Vincent Bolloré provoque la stupeur en plaçant ses hommes aux postes clés du groupe audiovisuel.

 

Le temps des purges n’en finit pas à Canal +. Après Bertrand Meheut (président du directoire), Rodolphe Belmer (directeur général), Thierry Langlois (directeur des antennes), Alice Holzman (patronne de CanalSat), Ara Aprikian (patron de D8, D17 et i-Télé), Cécilia Ragueneau (directrice d’i-Télé), Céline Pigalle (directrice de la rédaction du groupe Canal +), après les auteurs des Guignols et Renaud Le Van Kim, producteur du Grand Journal, c’est au tour de Thierry Thuillier (directeur des sports de Canal +) et de Nathalie Coste-Cerdan (directrice du cinéma) d’être virée de la chaîne. Signe de ce management autoritaire, cette dernière l’a appris au cours d’un rendez-vous avec Vincent Bolloré vendredi, et elle est tombée de sa chaise : il lui avait en effet donné des garanties quelques jours auparavant sur son maintien en poste.

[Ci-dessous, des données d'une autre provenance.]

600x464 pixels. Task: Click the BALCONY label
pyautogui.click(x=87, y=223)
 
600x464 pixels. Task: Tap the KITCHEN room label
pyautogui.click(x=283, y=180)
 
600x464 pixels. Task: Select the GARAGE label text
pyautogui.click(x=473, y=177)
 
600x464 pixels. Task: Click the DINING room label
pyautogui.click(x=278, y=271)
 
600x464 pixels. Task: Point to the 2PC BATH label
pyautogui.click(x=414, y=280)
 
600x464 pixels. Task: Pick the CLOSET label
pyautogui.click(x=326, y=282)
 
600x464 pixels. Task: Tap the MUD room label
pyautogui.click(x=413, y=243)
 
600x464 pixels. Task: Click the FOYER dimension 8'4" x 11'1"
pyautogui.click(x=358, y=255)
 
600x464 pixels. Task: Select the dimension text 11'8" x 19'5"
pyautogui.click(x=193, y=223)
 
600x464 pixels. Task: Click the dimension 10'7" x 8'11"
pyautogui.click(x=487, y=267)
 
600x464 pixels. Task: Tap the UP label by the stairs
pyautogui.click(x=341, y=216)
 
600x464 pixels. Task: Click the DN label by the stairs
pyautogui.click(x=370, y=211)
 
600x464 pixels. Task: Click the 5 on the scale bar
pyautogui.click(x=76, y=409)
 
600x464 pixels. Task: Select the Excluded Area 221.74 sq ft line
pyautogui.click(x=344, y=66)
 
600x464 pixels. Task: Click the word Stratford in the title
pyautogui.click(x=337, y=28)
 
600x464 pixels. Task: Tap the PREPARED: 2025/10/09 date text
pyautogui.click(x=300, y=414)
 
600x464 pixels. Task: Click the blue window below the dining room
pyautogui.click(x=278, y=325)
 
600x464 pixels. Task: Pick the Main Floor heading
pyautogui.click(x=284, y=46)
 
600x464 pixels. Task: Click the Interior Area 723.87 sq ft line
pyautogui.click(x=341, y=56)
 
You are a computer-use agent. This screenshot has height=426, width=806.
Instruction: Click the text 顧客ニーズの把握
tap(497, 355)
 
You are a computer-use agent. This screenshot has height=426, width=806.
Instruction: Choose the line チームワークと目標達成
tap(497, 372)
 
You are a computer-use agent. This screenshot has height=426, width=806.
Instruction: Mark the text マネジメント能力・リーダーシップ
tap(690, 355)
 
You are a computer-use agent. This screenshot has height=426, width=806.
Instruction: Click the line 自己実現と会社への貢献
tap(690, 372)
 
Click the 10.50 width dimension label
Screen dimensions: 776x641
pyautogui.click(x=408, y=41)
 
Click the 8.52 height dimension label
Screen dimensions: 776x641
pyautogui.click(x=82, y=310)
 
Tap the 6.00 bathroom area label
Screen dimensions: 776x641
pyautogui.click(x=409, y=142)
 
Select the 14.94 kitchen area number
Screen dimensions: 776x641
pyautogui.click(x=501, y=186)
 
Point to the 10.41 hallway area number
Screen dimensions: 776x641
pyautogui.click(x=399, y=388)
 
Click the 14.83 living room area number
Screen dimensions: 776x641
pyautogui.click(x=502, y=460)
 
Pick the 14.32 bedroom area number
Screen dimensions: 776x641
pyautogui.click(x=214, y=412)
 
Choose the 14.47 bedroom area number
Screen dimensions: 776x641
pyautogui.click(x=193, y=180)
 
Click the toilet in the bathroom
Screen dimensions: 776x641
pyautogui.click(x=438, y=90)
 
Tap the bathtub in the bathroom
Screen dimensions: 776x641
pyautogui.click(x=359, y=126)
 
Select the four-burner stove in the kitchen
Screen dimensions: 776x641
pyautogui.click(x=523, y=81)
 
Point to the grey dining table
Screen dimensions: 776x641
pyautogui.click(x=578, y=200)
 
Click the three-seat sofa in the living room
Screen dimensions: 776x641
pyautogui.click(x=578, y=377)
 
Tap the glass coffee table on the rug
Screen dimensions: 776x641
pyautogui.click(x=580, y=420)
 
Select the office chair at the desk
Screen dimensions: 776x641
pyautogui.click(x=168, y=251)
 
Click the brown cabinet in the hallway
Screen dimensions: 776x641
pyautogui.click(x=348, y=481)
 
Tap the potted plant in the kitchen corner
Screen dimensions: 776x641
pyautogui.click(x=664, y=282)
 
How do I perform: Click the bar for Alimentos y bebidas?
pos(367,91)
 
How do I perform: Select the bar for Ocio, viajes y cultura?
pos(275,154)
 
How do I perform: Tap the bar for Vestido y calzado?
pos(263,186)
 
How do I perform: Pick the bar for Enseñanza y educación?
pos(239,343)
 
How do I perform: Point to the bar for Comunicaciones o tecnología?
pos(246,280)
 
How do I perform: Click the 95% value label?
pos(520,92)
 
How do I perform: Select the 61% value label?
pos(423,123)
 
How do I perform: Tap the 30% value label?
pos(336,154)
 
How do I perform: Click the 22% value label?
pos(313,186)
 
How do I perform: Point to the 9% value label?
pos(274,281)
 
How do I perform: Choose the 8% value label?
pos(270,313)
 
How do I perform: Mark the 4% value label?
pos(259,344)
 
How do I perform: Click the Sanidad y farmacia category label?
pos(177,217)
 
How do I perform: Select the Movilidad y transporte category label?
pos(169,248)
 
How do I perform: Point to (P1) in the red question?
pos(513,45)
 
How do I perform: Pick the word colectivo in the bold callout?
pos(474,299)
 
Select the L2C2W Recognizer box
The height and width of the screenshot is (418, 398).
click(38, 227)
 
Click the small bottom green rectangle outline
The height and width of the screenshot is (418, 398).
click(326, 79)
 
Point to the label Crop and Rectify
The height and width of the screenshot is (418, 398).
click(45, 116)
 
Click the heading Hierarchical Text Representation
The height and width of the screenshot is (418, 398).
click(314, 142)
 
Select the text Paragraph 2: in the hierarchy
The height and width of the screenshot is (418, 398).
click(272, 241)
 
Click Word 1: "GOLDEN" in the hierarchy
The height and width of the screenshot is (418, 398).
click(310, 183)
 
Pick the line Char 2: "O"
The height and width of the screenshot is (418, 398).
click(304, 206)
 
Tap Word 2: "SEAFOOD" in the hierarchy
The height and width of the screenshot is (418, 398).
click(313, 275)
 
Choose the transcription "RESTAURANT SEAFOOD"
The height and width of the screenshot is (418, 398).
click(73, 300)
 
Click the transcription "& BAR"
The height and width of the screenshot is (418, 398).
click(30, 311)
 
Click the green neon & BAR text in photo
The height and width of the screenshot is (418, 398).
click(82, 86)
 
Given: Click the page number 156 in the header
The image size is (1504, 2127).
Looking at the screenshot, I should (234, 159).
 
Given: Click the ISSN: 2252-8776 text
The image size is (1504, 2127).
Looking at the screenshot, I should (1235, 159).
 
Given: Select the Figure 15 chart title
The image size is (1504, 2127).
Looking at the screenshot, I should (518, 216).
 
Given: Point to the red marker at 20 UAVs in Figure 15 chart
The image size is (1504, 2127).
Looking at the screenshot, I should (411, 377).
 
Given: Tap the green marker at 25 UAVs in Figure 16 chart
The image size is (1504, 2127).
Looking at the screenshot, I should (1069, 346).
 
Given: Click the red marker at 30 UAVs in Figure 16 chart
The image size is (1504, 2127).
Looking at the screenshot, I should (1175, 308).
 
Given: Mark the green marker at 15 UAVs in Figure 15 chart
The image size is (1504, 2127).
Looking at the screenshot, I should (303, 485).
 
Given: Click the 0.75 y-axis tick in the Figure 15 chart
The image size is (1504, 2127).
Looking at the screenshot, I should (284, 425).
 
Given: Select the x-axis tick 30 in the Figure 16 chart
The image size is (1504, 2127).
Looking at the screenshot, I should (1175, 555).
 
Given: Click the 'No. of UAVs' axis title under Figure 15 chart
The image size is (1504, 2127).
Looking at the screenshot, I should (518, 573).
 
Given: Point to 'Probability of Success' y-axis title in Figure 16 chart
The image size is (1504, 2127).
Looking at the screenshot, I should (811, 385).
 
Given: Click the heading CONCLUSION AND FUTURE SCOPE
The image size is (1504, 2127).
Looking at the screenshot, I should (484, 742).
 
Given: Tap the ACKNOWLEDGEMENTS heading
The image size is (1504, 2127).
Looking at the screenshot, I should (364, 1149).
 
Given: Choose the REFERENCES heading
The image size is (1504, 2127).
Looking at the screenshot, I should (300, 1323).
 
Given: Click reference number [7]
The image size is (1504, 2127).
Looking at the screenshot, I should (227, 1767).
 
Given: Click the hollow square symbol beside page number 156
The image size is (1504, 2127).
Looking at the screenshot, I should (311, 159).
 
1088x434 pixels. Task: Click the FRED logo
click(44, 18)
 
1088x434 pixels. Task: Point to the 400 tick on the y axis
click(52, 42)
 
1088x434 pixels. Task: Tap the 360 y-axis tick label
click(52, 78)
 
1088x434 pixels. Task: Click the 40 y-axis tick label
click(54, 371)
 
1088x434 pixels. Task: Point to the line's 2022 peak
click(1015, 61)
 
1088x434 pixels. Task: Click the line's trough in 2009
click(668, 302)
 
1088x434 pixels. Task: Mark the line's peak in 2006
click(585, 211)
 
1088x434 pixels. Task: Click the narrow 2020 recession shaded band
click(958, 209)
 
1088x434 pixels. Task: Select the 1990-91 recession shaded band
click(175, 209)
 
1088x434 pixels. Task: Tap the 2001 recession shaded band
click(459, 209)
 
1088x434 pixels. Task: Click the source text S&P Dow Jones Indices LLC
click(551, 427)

Il est vrai que la veille était annoncée l’arrivée du producteur Didier Lupfer, chargé de «couvrir le cinéma».Il devient de fait le nouvel homme fort de la chaîne pour ce département. Lupfer a son nom au générique de Gainsbourg, vie héroïque, de Joann Sfar, ainsi que de la Guerre des boutons de Yann Samuell. Il travaillait jusqu’ici pour Ubisoft dans la branche cinéma du studio français de jeux vidéo, chargé avec d’autres d’initier des adaptations cinéma et télé des grandes licences du groupe telles qu’Assassin’s Creed ou les Lapins crétins. Ce Lorrain d’origine est passé par RTL TV Luxembourg, M6, TPS et aurait été un des premiers à parler d’«éditorialisation des chaînes cinéma».

Rôle cardinal

Des observateurs considèrent que les têtes de Belmer et Coste-Cerdan sont tombées parce qu’ils ont été trop généreux à l’égard de la profession cinéma en mai, maintenant une sorte de statu quo pour cinq ans avec une enveloppe de financement conséquente (225 millions d’euros par an), la chaîne s’engageant ainsi à consacrer 12,5 % de son chiffre d’affaires à l’achat de films européens et français, et à maintenir une ligne éditoriale ne délaissant pas les auteurs les plus difficiles et les films à petit budget. Sans doute aussi n’ont-ils pas été suffisamment à la manœuvre sur le grand dossier de la chronologie des médias, d’autant moins que le modèle actuel profitait jusqu’ici à Canal + qui jouissait d’une fenêtre de diffusion prioritaire, chronologie qui va désormais être le grand chantier conflictuel entre producteurs, distributeurs, exploitants et diffuseurs.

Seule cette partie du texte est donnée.